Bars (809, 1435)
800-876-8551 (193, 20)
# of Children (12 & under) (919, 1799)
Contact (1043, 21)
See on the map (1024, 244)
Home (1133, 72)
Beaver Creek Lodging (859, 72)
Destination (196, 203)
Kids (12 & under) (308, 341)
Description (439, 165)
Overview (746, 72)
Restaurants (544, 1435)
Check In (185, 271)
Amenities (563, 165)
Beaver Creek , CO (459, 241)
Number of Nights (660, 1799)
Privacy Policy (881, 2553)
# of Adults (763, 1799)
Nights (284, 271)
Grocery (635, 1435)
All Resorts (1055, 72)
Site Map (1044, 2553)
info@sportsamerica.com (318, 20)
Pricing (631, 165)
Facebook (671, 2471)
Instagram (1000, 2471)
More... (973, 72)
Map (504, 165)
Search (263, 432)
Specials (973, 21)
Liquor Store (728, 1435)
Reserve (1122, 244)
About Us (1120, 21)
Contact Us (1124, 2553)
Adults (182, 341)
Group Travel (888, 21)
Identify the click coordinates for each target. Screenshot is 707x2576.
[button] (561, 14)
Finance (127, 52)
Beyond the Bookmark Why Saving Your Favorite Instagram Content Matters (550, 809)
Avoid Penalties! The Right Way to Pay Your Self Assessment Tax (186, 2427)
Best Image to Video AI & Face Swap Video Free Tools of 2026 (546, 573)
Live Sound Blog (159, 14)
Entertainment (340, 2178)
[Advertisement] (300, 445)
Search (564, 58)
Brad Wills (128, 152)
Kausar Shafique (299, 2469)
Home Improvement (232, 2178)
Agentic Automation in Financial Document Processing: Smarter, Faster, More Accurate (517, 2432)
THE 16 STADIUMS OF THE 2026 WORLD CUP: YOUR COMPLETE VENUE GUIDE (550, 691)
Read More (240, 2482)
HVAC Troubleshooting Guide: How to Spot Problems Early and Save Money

### TASK DETAILS
Report each line of the listing above that uses the word "Beaver".

### EXERCISE SOLUTION
Beaver Creek Lodging (859, 72)
Beaver Creek , CO (459, 241)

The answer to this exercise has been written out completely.